すずらん (列車)
すずらん | |
---|---|
概要 | |
国 | 日本 |
種類 |
特急列車(東室蘭 - 札幌) 普通列車(室蘭 - 東室蘭) |
現況 | 運行中 |
地域 | 北海道 |
運行開始 | 1992年7月1日 |
運営者 | 北海道旅客鉄道(JR北海道) |
路線 | |
起点 | 室蘭駅・東室蘭駅 |
終点 | 札幌駅 |
使用路線 | 室蘭本線・千歳線・函館本線 |
技術 | |
車両 |
785系電車(札幌運転所) 789系1000番台電車(札幌運転所) |
軌間 | 1,067 mm |
電化 | 交流20,000 V・50 Hz |
最高速度 | 120 km/h |
すずらんとは、北海道旅客鉄道(JR北海道)が室蘭駅・東室蘭駅 - 札幌駅間を室蘭本線・千歳線・函館本線経由で運行する特別急行列車。室蘭駅 - 東室蘭駅間は各駅に停車し、この区間は普通列車として運行されている。
運行概況
函館駅 - 札幌駅間を結ぶ特急「北斗」・「スーパー北斗」と東室蘭駅 - 札幌駅間で運行経路が重複するが、本列車は「北斗」系統を補完して道央・道南地区の都市間輸送に重点を置いた性格となっており、「北斗」系統と比較して停車駅が多くなっている。
室蘭駅 - 東室蘭駅間は普通列車扱いとなり、各駅に停車する。これは、本列車のルーツであり、1992年6月30日まで同区間で運転されていた急行「ちとせ」・特急「ライラック」の運転系統を踏襲したものである。
定期列車は1日6往復が運行されており、東室蘭駅 - 札幌駅間を最高速度120km/h[1]、約1時間半で結ぶ。
停車駅
(室蘭駅 - 母恋駅 - 御崎駅 - 輪西駅) - 東室蘭駅 - 鷲別駅 - 幌別駅 - 登別駅 - 白老駅 - 苫小牧駅 - 沼ノ端駅 - 南千歳駅 - 千歳駅 - 新札幌駅 - 札幌駅
- 室蘭駅 - 東室蘭駅は普通列車として運行され、各駅に停車する[注 1]。
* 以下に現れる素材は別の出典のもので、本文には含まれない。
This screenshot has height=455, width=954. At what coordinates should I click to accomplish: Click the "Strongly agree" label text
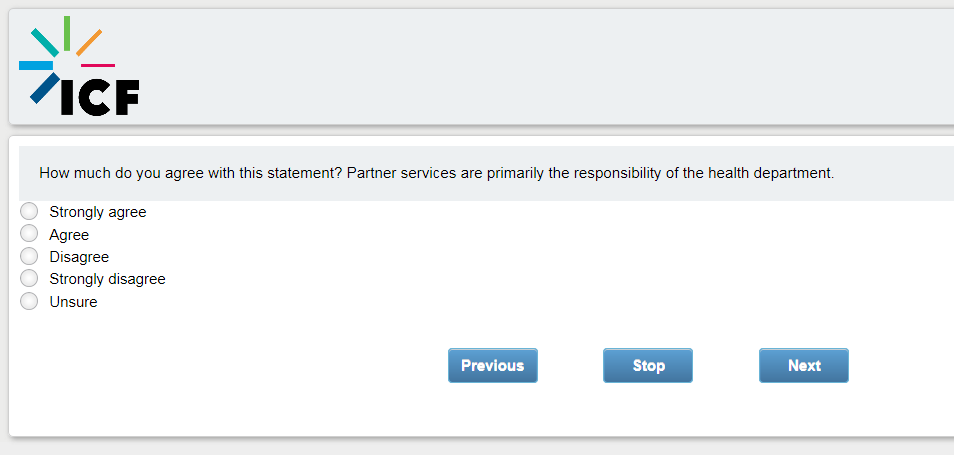coord(98,212)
この区間は全車自由席で、乗車券のみで乗車できる。
- 2016年3月26日のダイヤ改正で東室蘭駅 - 札幌駅のすずらんが1往復設定されている。
列車名/駅名 | 室蘭 | 母恋 | 御崎 | 輪西 | 東室蘭 | 鷲別 | 幌別 | 登別 | 白老 | 苫小牧 | 沼ノ端 | 南千歳 | 千歳 | 新札幌 | 札幌 |
---|---|---|---|---|---|---|---|---|---|---|---|---|---|---|---|
すずらん 室蘭 - 札幌 (室蘭 - 東室蘭間普通) |
● | ● | ● | ● | ● | ● | ● | ● | ● | ● | ● | ● | ● | ● | ● |
すずらん(2号・5号) 東室蘭 - 札幌 |
● | ● | ● | ● | ● | ● | ● | ● | ● | ● | ● |
使用車両・編成
表・編・話・歴・PJR・PJRN・C | ||||||||||
すずらん | ||||||||||
← 室蘭 札幌 →
| ||||||||||
| ||||||||||
|
札幌運転所に所属する785系電車および789系電車(1000番台)の2系列が区別なく共通運用されている。いずれも5両編成で、4号車が指定席「uシート」、その他の4両は自由席となる。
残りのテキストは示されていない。